Very ... interesting.
(postmodernbarney.com): Comics and Raped Men:One of the things that absolutely infuriates me whenever the topic of violence against women in comic books (and to a larger extent, in entertainment mediums in general) comes up is that there's always someone seriously trying to counter-argue that "well, bad things happen to men, too, so you're just seeing something that's not there." This is utter nonsense, of course, because the argument has never been "nothing bad should ever happen to female characters." Rather, the argument, as I've interpreted it, has been "when violence, particularly sexual violence, is used against women in comics it is either particularly degrading or only dealt with in terms of the impact the violence has had on the men in the victim's life." And this is one of those situations where you can't really make the counter-argument that this happens to male characters to. Because I've been thinking about male characters who have been sexually assaulted in comic books. And the pattern that emerges is quite different.
About the only thing I would quarrel with, in his list of examples, is that having read that story arc (and only that story arc, because the Authority just doesn't interest me at all), I really don't think that Apollo was raped. I know Millar has said, "
I don't want Apollo to be seen in therapy because this would mean that A) I've made a firm decision on whatever the horrible thing was that was done to Apollo and B) would become a different story. I want these kind of personal details to be happening off-camera sometimes because it's rarely done in comics. I want the glimpses we have of these people to be similar to the people we know in real life [...] Does this mean Apollo's situation is being glossed over? Not at all. We should see subtle, emotional scenes over the next few issues, but letting it swamp the storyline just makes it a different kind of comic." But, honestly, that sort of thing happening to that sort of character would pretty much swamp his life, at least for the immediate term. Subtle just kind of ... doesn't work for that. Bad writing, yes; subtle, no.

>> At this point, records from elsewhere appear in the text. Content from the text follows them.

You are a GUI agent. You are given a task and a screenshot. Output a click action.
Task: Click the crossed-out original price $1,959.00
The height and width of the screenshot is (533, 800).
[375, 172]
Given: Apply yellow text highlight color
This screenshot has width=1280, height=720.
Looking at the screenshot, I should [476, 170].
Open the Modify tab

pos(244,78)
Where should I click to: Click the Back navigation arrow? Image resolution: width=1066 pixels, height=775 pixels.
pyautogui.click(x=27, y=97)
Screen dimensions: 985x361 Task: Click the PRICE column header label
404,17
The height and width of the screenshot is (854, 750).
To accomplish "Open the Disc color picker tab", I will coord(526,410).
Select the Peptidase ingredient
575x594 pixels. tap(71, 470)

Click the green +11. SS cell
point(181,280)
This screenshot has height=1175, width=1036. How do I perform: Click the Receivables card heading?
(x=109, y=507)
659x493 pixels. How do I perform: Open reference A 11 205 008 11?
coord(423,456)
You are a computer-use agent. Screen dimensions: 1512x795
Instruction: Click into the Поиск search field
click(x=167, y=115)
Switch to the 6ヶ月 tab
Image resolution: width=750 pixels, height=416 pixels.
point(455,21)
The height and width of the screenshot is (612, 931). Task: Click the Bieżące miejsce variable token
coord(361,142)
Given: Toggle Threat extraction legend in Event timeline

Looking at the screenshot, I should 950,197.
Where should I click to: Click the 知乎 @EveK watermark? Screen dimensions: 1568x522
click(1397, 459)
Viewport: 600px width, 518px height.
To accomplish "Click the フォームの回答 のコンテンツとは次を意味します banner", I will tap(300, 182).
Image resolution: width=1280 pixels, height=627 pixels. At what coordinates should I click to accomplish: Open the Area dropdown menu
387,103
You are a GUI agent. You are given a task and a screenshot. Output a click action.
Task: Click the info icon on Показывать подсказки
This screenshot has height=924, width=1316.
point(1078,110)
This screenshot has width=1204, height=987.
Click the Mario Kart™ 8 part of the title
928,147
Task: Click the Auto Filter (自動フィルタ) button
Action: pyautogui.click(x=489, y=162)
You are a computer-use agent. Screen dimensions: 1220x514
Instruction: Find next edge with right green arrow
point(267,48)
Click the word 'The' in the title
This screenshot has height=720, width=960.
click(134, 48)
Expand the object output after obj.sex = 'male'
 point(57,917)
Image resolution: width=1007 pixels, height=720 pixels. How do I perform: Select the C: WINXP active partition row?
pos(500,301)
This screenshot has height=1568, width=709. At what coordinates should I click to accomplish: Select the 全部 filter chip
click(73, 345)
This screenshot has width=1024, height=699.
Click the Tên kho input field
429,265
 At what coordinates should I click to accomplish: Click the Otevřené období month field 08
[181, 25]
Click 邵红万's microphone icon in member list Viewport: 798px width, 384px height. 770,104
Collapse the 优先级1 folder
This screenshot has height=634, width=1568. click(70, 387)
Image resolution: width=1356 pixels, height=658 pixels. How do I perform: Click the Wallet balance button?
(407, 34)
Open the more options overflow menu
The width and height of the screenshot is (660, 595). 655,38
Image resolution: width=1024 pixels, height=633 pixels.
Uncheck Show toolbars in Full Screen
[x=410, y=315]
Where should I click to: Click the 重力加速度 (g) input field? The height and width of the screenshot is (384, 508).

Other than that, rape in mainstream comics really does seem to be used as a variant of the "women in refrigerators" syndrome. As PMB states, it's either used as a defining characteristic for the character -- and, honestly, that doesn't necessarily strike me as invalid, because at least then it's actually about THAT character -- or it's used purely as a trigger for another character. While exploring how it affects the other people in the character's life is also valid, it really shouldn't be used primarily to be about the other characters.